→ **Material for this task**:
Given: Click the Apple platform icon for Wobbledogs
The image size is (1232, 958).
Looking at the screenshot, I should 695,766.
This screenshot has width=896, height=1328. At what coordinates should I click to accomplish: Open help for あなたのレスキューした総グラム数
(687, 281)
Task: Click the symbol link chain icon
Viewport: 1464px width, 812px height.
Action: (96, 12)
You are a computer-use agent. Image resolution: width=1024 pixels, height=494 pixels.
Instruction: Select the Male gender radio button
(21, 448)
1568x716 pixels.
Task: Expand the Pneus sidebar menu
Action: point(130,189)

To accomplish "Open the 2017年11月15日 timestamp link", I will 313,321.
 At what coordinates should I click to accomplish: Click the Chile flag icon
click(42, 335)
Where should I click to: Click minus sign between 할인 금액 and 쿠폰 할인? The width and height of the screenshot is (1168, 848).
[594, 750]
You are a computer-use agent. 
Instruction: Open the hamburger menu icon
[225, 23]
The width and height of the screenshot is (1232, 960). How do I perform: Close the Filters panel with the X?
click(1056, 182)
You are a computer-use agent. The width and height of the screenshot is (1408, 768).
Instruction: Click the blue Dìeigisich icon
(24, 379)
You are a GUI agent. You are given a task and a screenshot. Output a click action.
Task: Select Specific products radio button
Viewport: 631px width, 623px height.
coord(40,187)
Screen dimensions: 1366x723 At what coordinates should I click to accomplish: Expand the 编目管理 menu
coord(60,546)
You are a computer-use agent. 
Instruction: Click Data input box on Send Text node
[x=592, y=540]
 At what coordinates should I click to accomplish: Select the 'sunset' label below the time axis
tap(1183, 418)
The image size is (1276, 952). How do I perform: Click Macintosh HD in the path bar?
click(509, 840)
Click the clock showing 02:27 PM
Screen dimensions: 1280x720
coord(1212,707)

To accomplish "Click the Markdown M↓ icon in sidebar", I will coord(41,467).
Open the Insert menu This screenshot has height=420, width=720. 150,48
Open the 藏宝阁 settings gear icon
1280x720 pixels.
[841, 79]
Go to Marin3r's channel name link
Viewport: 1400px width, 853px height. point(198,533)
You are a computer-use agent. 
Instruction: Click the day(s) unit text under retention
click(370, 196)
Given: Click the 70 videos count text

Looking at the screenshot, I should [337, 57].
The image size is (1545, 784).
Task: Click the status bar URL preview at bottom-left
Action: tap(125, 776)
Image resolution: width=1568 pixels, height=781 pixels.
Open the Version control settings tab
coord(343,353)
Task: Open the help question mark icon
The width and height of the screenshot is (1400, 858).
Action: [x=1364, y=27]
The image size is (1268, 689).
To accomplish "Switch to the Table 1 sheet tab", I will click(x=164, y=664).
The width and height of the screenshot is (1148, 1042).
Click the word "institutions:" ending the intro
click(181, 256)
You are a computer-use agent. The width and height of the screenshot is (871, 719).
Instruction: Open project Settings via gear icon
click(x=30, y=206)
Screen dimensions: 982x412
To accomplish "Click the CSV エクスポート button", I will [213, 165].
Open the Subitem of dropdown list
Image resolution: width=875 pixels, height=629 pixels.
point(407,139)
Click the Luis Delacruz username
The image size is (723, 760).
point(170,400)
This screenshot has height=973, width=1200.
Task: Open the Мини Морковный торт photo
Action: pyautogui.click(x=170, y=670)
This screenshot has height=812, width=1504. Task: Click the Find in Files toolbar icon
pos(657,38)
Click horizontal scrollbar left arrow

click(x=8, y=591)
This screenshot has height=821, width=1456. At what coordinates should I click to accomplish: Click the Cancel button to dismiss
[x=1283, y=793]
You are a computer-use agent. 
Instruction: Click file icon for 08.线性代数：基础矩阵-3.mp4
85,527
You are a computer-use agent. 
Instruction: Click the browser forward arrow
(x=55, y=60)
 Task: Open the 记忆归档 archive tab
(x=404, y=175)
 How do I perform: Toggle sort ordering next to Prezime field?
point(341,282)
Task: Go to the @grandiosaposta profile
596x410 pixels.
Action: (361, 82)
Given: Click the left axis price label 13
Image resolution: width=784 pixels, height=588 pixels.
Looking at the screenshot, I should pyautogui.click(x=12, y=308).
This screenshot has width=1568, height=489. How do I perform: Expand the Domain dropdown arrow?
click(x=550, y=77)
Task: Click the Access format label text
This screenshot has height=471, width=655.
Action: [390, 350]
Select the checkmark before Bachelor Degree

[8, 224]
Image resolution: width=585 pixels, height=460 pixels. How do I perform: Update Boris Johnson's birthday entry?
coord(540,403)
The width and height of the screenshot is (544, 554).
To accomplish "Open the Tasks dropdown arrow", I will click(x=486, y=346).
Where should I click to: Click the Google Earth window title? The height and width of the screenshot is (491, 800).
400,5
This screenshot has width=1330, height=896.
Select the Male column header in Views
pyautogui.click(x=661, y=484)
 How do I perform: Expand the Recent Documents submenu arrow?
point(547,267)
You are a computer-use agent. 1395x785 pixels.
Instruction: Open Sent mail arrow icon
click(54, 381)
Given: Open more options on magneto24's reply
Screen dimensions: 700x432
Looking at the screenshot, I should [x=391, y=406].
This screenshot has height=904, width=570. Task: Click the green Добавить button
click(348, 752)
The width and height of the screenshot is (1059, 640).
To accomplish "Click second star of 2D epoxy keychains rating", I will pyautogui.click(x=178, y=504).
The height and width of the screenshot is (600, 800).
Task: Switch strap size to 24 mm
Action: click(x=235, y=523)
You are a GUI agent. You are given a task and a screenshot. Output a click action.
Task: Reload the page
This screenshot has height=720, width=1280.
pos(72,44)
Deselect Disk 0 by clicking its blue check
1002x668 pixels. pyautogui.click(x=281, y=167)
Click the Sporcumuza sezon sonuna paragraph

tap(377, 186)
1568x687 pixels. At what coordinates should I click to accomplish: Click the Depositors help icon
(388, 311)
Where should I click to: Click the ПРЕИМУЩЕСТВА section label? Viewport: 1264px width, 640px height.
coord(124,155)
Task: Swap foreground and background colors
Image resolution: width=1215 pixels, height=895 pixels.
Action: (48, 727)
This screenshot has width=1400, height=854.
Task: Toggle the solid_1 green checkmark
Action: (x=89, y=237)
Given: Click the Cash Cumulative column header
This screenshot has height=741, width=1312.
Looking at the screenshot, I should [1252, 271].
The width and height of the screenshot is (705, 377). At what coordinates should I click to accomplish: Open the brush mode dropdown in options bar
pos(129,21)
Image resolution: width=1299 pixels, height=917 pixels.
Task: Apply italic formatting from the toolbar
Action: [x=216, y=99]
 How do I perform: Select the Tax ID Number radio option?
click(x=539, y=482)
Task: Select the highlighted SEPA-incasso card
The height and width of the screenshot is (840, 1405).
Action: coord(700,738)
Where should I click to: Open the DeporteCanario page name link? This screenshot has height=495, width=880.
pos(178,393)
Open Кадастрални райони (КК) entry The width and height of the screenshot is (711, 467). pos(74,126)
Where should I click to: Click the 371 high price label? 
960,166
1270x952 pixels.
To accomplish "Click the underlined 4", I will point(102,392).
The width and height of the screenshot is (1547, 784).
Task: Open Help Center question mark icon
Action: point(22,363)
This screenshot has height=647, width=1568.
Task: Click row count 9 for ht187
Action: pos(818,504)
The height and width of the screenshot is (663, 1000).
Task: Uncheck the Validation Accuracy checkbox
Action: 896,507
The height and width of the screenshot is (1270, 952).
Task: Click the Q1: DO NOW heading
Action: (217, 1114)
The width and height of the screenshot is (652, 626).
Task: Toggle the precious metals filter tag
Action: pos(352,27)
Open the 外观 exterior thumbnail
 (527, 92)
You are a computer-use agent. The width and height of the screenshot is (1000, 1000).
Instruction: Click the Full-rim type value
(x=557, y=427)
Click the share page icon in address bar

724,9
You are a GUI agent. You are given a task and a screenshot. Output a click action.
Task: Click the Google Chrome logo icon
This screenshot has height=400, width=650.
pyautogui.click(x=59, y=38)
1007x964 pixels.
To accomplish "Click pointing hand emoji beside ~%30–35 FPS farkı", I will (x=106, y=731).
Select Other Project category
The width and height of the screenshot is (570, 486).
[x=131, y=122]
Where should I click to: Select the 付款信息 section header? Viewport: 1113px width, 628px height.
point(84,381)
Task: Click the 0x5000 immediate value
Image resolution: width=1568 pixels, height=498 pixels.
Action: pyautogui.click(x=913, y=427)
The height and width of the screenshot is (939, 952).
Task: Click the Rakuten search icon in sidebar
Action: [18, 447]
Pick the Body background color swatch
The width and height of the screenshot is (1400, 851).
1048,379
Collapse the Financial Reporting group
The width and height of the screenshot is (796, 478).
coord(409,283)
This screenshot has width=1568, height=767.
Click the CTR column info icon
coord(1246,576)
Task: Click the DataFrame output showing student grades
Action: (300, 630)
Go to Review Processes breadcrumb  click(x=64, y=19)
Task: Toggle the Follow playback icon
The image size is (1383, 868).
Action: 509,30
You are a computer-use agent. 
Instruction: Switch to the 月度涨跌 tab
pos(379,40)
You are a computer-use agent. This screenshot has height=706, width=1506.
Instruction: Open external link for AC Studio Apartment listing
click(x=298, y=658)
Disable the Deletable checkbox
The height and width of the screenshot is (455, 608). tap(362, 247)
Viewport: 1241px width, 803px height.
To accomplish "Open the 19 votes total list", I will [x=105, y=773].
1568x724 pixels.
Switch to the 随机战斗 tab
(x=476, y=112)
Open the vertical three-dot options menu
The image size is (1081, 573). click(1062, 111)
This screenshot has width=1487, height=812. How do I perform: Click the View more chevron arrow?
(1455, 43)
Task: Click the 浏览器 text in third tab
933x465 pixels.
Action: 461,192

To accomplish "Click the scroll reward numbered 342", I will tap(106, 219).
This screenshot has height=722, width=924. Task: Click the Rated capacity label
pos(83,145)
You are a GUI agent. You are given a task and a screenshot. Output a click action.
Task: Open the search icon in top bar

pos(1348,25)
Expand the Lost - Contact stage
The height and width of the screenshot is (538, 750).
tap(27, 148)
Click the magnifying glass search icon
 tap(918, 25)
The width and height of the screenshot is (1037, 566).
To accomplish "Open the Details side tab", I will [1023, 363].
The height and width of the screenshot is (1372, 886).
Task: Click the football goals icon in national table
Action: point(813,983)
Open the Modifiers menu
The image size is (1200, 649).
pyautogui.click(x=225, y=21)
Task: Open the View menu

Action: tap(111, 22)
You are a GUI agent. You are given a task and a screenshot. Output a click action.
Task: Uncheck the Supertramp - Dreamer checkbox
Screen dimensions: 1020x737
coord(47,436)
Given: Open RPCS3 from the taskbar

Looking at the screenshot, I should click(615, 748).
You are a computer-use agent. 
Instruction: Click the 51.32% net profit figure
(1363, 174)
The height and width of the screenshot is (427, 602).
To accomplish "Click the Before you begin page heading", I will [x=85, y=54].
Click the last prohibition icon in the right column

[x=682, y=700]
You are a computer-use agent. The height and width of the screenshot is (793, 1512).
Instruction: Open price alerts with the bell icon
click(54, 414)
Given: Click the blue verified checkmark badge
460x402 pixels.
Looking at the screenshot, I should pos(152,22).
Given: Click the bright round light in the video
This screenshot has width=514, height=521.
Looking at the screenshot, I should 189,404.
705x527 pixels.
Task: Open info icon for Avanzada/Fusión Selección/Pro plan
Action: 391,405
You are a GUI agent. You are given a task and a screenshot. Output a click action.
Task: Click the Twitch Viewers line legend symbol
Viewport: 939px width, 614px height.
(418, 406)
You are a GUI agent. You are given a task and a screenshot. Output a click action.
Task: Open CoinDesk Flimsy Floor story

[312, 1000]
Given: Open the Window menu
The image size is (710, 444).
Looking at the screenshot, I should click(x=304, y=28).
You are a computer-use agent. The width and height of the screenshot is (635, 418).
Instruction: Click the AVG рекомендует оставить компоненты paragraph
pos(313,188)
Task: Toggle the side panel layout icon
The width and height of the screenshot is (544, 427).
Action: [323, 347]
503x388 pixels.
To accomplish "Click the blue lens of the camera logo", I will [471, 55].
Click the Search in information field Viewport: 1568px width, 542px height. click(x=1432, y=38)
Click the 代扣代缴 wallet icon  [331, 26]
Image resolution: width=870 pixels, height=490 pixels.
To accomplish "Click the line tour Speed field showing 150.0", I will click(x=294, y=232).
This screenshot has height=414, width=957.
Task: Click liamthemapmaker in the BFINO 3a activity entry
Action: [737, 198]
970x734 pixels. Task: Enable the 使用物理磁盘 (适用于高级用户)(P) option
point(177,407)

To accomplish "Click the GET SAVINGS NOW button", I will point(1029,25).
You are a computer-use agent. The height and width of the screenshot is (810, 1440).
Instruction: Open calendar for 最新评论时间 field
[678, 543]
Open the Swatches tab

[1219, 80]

→ **Work instructions**: Select the lines in this material that hold the word "symbol", leaving none out.

→ **Completed exercise**:
Task: Click the symbol link chain icon
Task: Click the Twitch Viewers line legend symbol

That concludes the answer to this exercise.